Lees eerst de lezingen van vandaag: 3e week in de veertigdagentijd, woensdag

Beste parochianen,

Je leest deze lezingen en denkt misschien ‘de wet, wat moet ik daarmee op z’n moment?’. Maar lees even goed door, neem er de tijd voor. Net voordat God op de berg Sinaï aan Mozes de tien geboden gaf, gegrift op stenen platen, zei Hij tot het volk waar het om ging: ‘Volg Mij, volg mijn geboden en jullie zullen het beloofde Land bereiken. Er is een beloofde Land! Ook voor ons! Wij gaan ergens naartoe! Ook deze tijd waarin wij beproefd worden, zijn we op weg naar het einddoel. Geen ‘voltooid leven’, maar de vervulling van ons leven! Er is een beloofde Land, een Rijk der hemelen waarover Jezus in het evangelie spreekt. Welke geboden, welke wet moeten wij waar maken in ons leven vandaag? De hele wet is vervuld in Jezus zelf. Wil jij weten wat je moet doen? Kijk naar Jezus Christus. Wat zou Hij doen? Het gaat er niet om dat wij wonderen moeten gaan doen of dat wij extreem aardig worden. Jezus Christus laten leven in mij. In Hem geloven! Geloven dat hij de dood overwonnen heeft! Het virus, de spanningen die wij moeten doorstaan in deze dagen… onze angsten! Christus heeft het overwonnen! Met Hem zijn betekent dat wij deze overwinning in ons gaan dragen! Als teken van deze overwinning, van de hoop die zij ons geeft, zullen wij vandaag om 19uur in heel Nederland de kerkklokken laten luiden! De hoop weerklinkt!

Wil jij weten welke wet Jezus in ons wil vervullen? Pak even het evangelie van Matheüs en lees de nieuwe wet, jij zult verrast zijn. Het is het stukje voorafgaande aan dat van vandaag: Matheüs 5, 1-19.

Goede moed, laten wij vandaag bidden dat Jezus ons nieuw mag maken, meer op Hem lijkend. Laten wij bidden ook speciaal voor de Nederlanders die op dit moment nog in het buitenland zitten en niet weten hoe zij hier terug kunnen.

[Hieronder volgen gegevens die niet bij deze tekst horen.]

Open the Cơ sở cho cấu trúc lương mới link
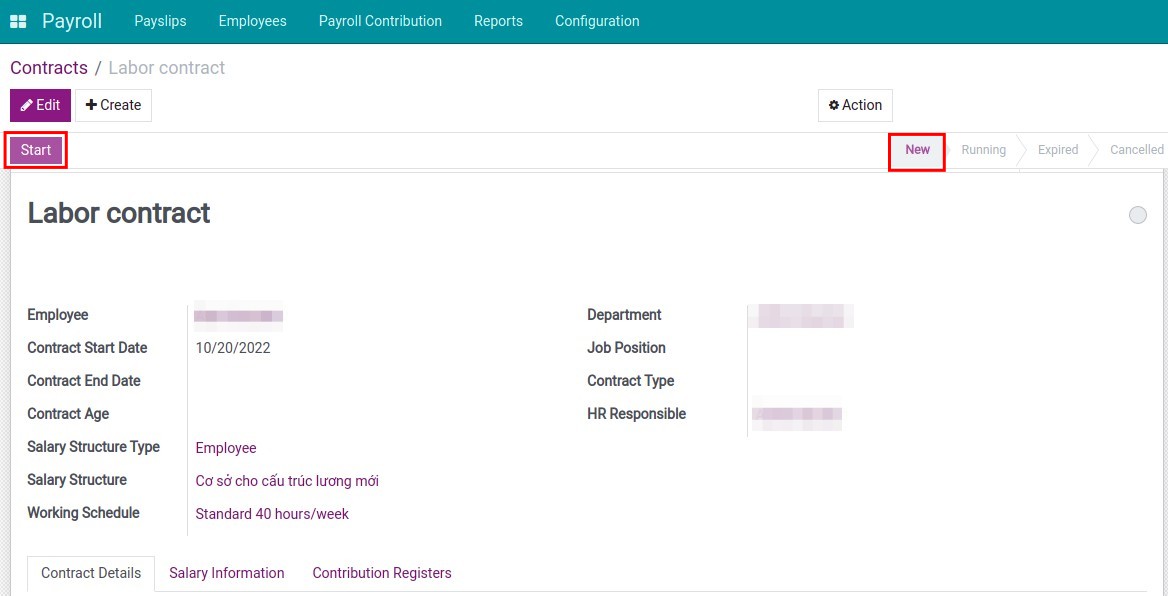This screenshot has width=1168, height=596. tap(287, 481)
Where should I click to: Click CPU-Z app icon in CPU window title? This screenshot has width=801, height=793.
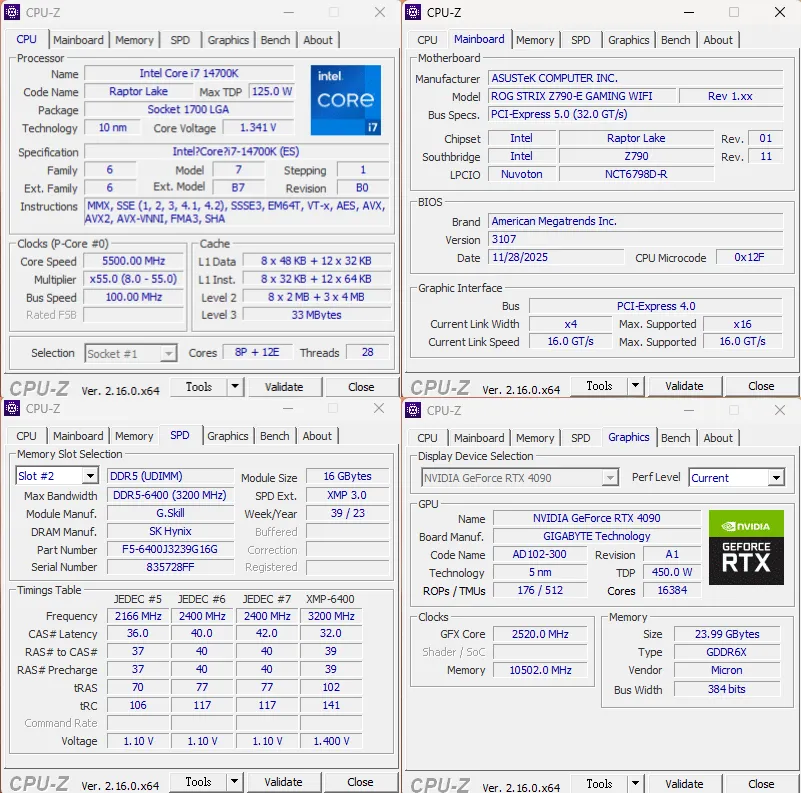(x=12, y=12)
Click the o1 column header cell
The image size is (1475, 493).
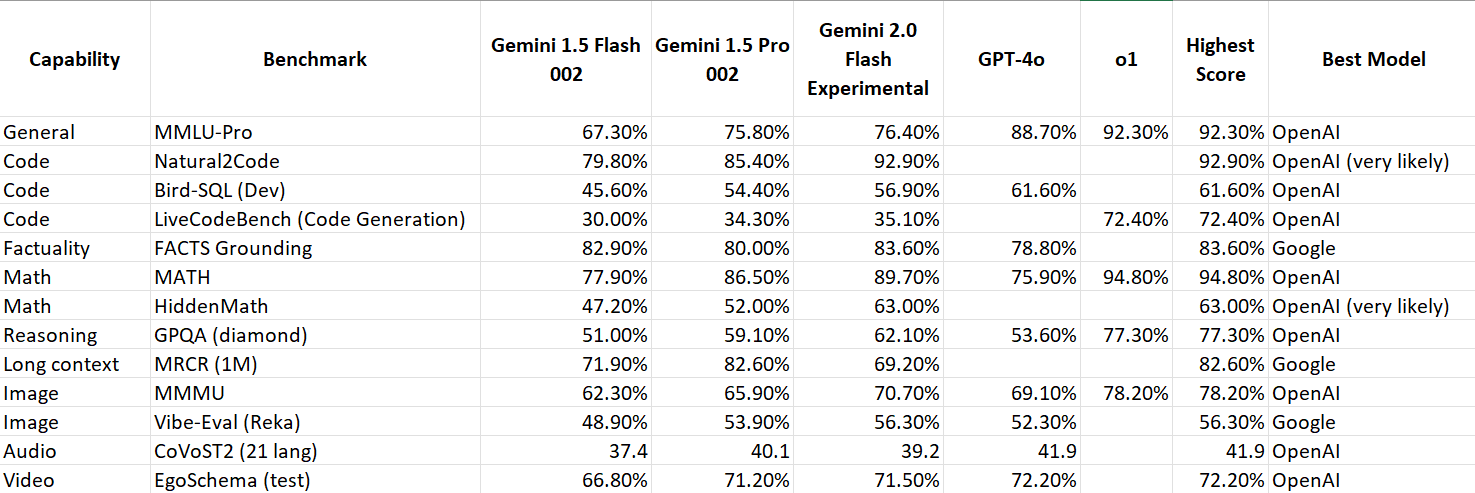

Bidden wij voor al degenen van wie het leven in deze dagen instort, dat onze Heer in hen zijn overwinning over angst en dood mag laten schitteren.
De Heer zal ons leiden naar het beloofde Land: Hij in ons.

Kapelaan Marco

Een uitnodiging om mee te bidden met Azarja…

De eerste lezing van vandaag is een gebed uit het boek van de profeet Daniël (Dan. 3,25.34-43, staat alleen in de Katholieke uitgave van de H. Schrift). Het kan ons helpen met ons gebed in deze tijd van moeilijkheden.
Azarja is één van de drie jongemannen die door koning Nebukadnessar van Babel gevangen zijn genomen. Zij worden veroordeeld tot de doodstraf omdat zij de koning niet als god aanbidden. God red de drie jongemannen uit de brandende vuuroven. Daarop bekeert Nebukadnessar zich tot God.

Uit het boek van de profeet Daniël
In die dagen verrichtte Azarja staande dit gebed:

[Hier gaat Azarja contact maken met God. Doe dat zelf ook.]
‘Terwille van uw naam : verstoot ons toch niet voor goed en verbreek niet uw verbond, trek uw barmhartigheid niet van ons terug terwille van Abraham, uw vriend, terwille van Isaak, uw dienaar, en van Israël, uw heilige.

[Azarja herinnert God aan zijn belofte. Breng je voor de geest wat God ons beloofd heeft bij ons doopsel]
Aan hen hebt Gij beloofd hun nakomelingen even talrijk te maken als de sterren aan de hemel en de zandkorrels aan het strand der zee.

[Azraja betuigt spijt over zijn zonden. Overweeg je zonden en zeg sorry tegen God]
Maar nu zijn wij, Heer, het kleinste volk geworden van alle volkeren op aarde en nergens ter wereld hebben wij nog iets te betekenen vanwege onze zonden.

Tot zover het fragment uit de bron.